Some things to consider though

The parents in the intervention group did keep a journal and what they actually did was not what was designed in the study. The average number of sessions per day was only 1.3 with a length of 9 minutes per session.  The goals again were 2 for 10 minutes each.  The second thing to think about is that by looking at the difference in results from this short intervention it is an exciting mental exercise to think about a couple things.  The first is what might the differences look like if the families had been able to do two sessions each per day instead of being closer to 1.  The extra minute may not have made such a difference but the extra session might have.

The next thing to consider is how short a time period this really was.  What if the plan had been rather than only two weeks, providing the intervention till discharge which for some born at 24 weeks might have been a corrected age at 40 – 44 weeks when they finally went home.  Would a much longer exposure have made a bigger difference?

It is always fun to speculate and while I cautioned that the difference seen at two years may narrow further I wonder what the impact on the families will be after the intervention and post discharge.  They were taught a new set of techniques to support motor development.  Would they simply revert back to the control group afterwards or informally continue on which is what I suspect to some degree they would.  The log book doesn’t count the impact of these “extra sessions”.  The authors plan an interim analysis along the way so that will be interesting to see.

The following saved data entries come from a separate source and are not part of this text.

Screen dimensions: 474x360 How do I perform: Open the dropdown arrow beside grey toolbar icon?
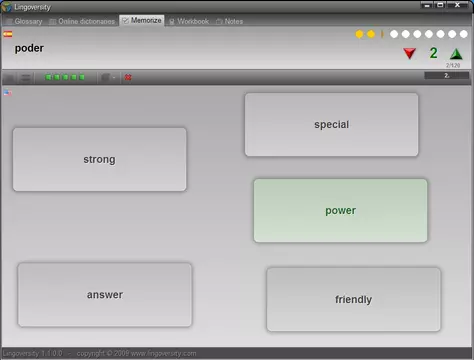[114, 78]
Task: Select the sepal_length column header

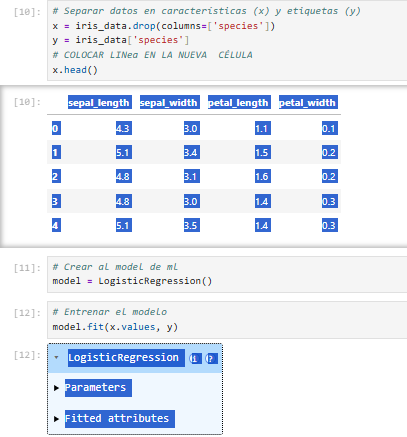Action: [x=100, y=102]
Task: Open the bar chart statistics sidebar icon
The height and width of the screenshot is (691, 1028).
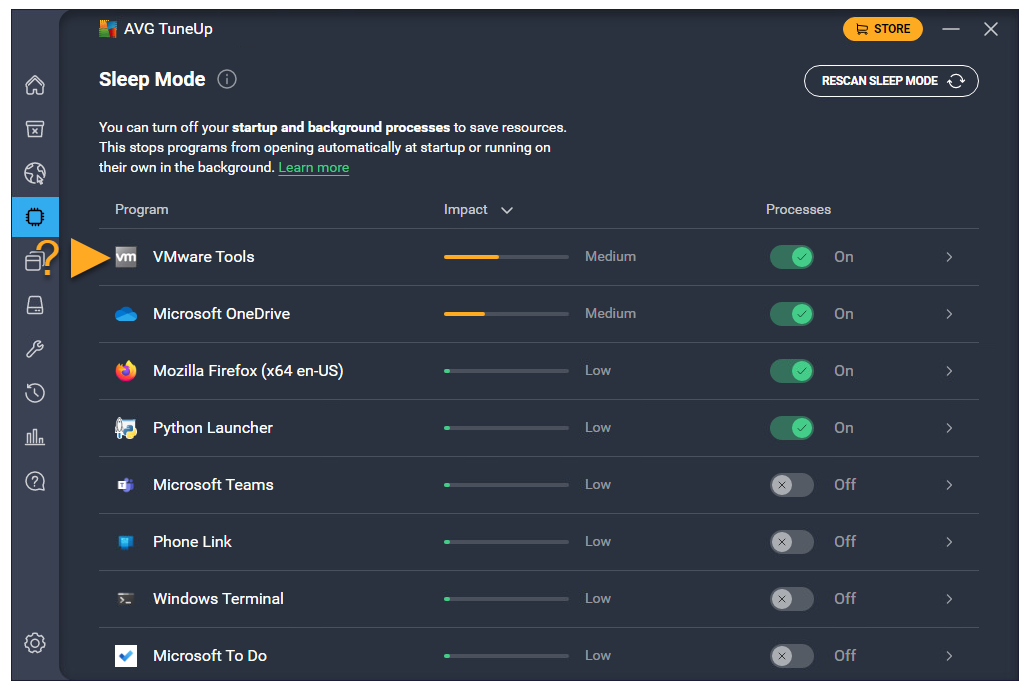Action: [35, 437]
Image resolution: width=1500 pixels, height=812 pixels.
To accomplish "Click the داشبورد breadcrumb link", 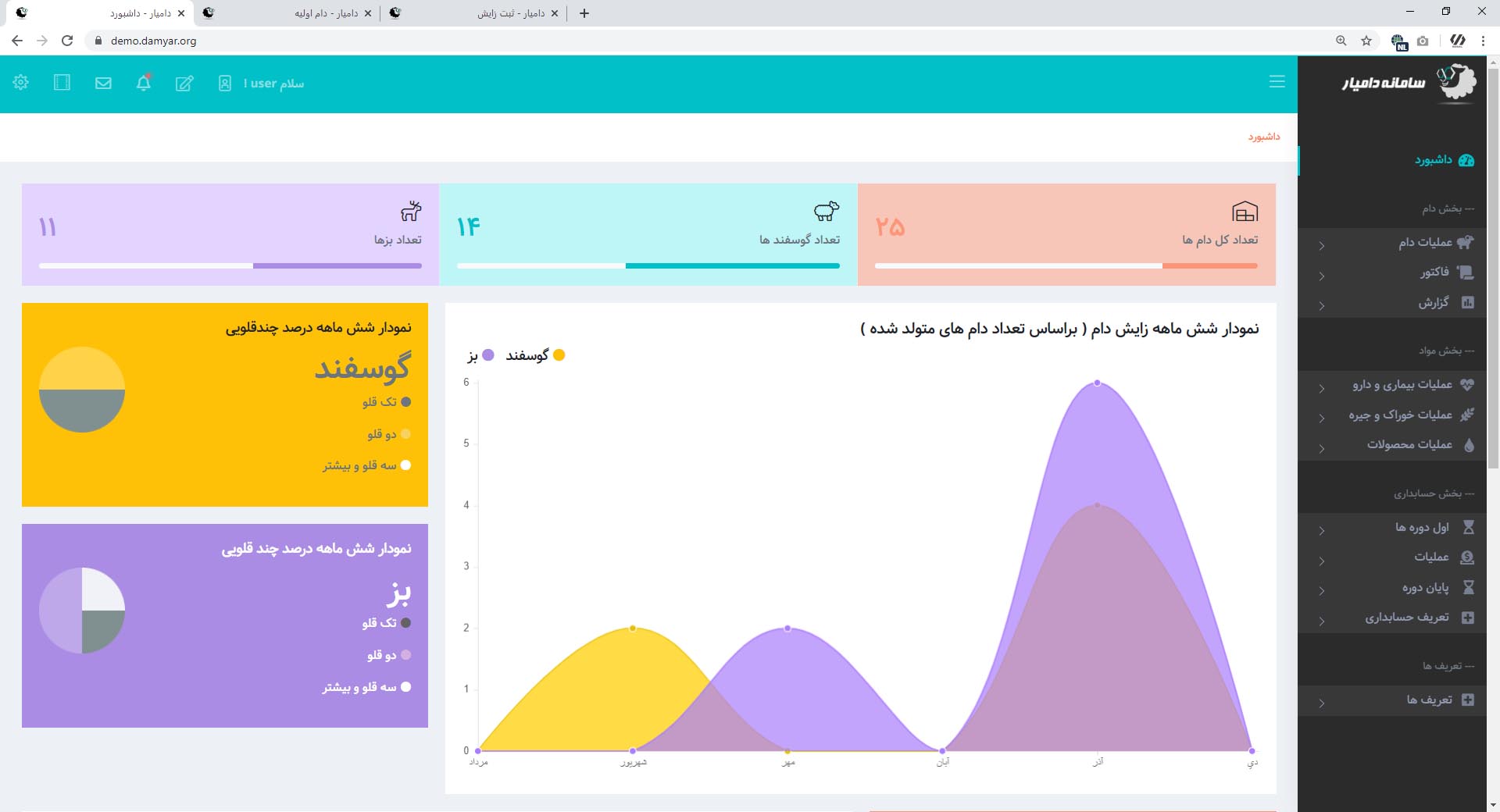I will click(x=1263, y=137).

What the study does show though and what I think is exciting is that it is not just nursing that can transfer some functions to parents.  Clearly the parents in this study learned something about handling of patients from the perspective of a PT.  I would hope that this study might inspire PTs and other disciplines as the FiCARE approach widens to consider equipping parents with some of their skills sets that are traditionally owned by those specialties alone.  What we are discovering with time is that parents are capable of doing more than we have had them do in the past.  To make it family centred care truly make them part of the team!